There were 15 overnight guests thankfully. When I had to tell them that there would not be an OOTC for the next 2 nights, there were looks of despair. I felt really really really bad but they, I’m sure, felt worse. We, at OOTC, have a remarkable effect on our guests who I know benefit from our optimistic and happy demeaner, even if it is so few hours a day. Please read the attached for an in depth scientific explanation. (Thank you to Ahuva for passing this gem along weeks ago.) So, Happy New Year, friends. May it be healthy and productive and meaningful too.

Cindy

Attachment:
In today's excerpt-happiness is contagious, and it is more contagious than unhappiness. In a twenty-year study of over 4700 individuals, Harvard professor Nicholas Cristakis carefully examined the effects of happiness within a social network, and documented the results in the British Medical Journal. The following is excerpted from the much more detailed paper presented in a recent issue of that journal:

"Emotional states can be transferred directly from one individual to another by mimicry and 'emotional contagion,' perhaps by the copying of emotionally relevant bodily actions, particularly facial expressions, seen in others. People can 'catch' emotional states they observe in others over time frames ranging from seconds to weeks.  For example, students randomly assigned to a mildly depressed room-mate became increasingly depressed over a three month period,  and the possibility of emotional contagion between strangers, even those in ephemeral contact, has been documented by the effects of 'service with a smile' on customer satisfaction and tipping.

"While there are many determinants of happiness, whether an individual is happy also depends on whether others in the individual's social network are happy. Happy people tend to be located in the centre of their local social networks and in large clusters of other happy people. The happiness of an individual is associated with the happiness of people up to three degrees removed in the social network. Happiness, in other words, is not merely a function of individual experience or individual choice but is also a property of groups of people. Indeed, changes in individual happiness can ripple through social networks and generate large scale structure in the network, giving rise to clusters of happy and unhappy individuals. These results are even more remarkable considering that happiness requires close physical proximity to spread and that the effect decays over time.

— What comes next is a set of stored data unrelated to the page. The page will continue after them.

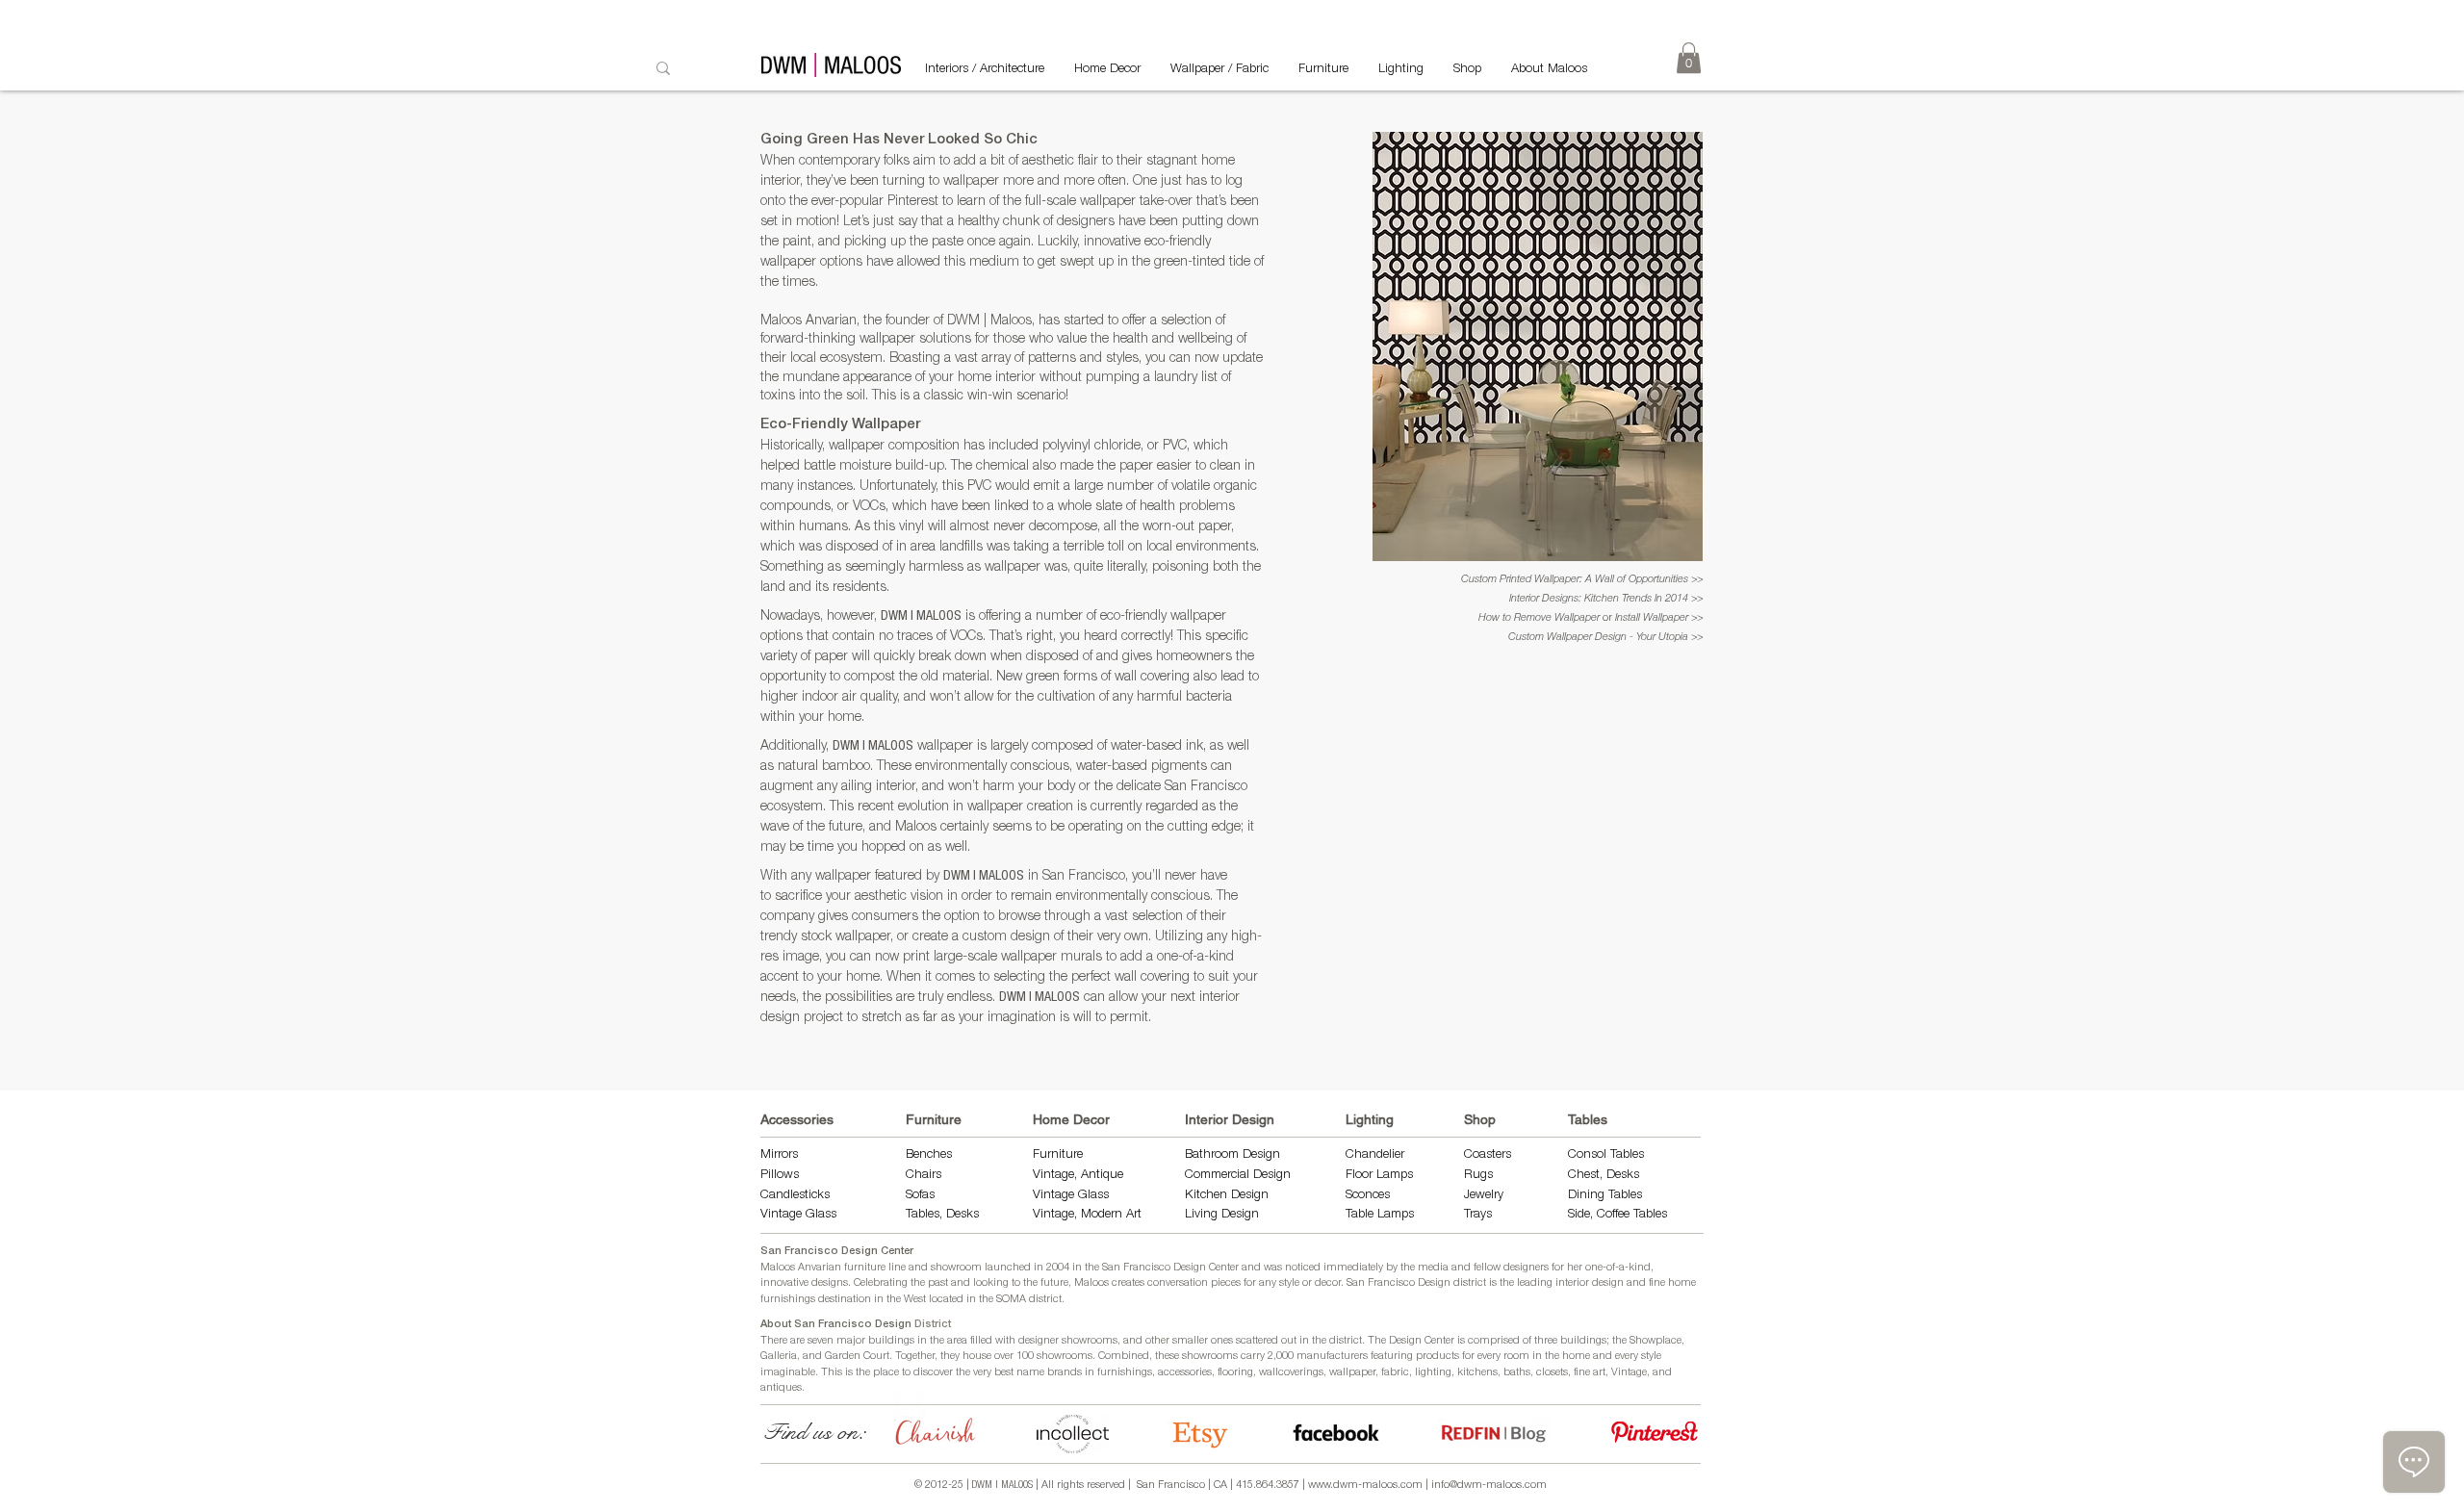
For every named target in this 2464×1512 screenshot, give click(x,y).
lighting (1433, 1373)
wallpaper (1352, 1373)
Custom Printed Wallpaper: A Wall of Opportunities (1576, 580)
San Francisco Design (1398, 1283)
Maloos (1091, 1283)
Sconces (1368, 1196)
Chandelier (1375, 1155)
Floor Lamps (1379, 1175)
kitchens (1477, 1373)
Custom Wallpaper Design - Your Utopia (1599, 637)
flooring (1235, 1373)
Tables (1587, 1119)
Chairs (923, 1175)
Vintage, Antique (1078, 1175)
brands (1064, 1373)
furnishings (1124, 1373)
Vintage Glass (798, 1215)
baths (1516, 1373)
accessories (1185, 1373)
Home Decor (1071, 1119)
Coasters (1487, 1155)
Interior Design (1229, 1119)
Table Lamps (1380, 1215)
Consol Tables (1606, 1155)
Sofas (920, 1196)
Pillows (779, 1175)
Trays (1478, 1215)
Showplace (1655, 1341)
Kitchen (1208, 1196)
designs (829, 1283)
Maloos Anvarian (800, 1268)
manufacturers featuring (1354, 1356)
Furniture (934, 1119)
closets (1552, 1373)
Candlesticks (795, 1196)
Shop (1480, 1119)
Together (915, 1356)
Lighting (1370, 1119)
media (1433, 1268)
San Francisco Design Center (836, 1251)
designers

"These models show that happy alters (friends) consistently influence [an individual's] happiness more than unhappy alters, and only the total number of happy alters remains significant in all specifications. In other words, the number of happy friends seems to have a more reliable effect on ego happiness than the number of unhappy friends. Thus, the social network effect of happiness is multiplicative and asymmetric.

"All these relations indicate the importance of physical proximity, and the strong influence of neighbours suggests that the spread of happiness might depend more on frequent social contact than deep social connections.

"Happiness spreads significantly more through same sex relationships than opposite sex relationships.

"Conclusions: Human happiness is not merely the province of isolated individuals ... The better connected are one's friends and family, the more likely one will attain happiness in the future ... People's happiness depends on the happiness of others with whom they are connected. This provides further justification for seeing happiness, like health, as a collective phenomenon."

James H Fowler and  Nicholas A Christakis, "Dynamic spread of happiness in a large social network: longitudinal analysis over 20 years in the Framingham Heart Study,"British Medical Journal, 4 December 2008.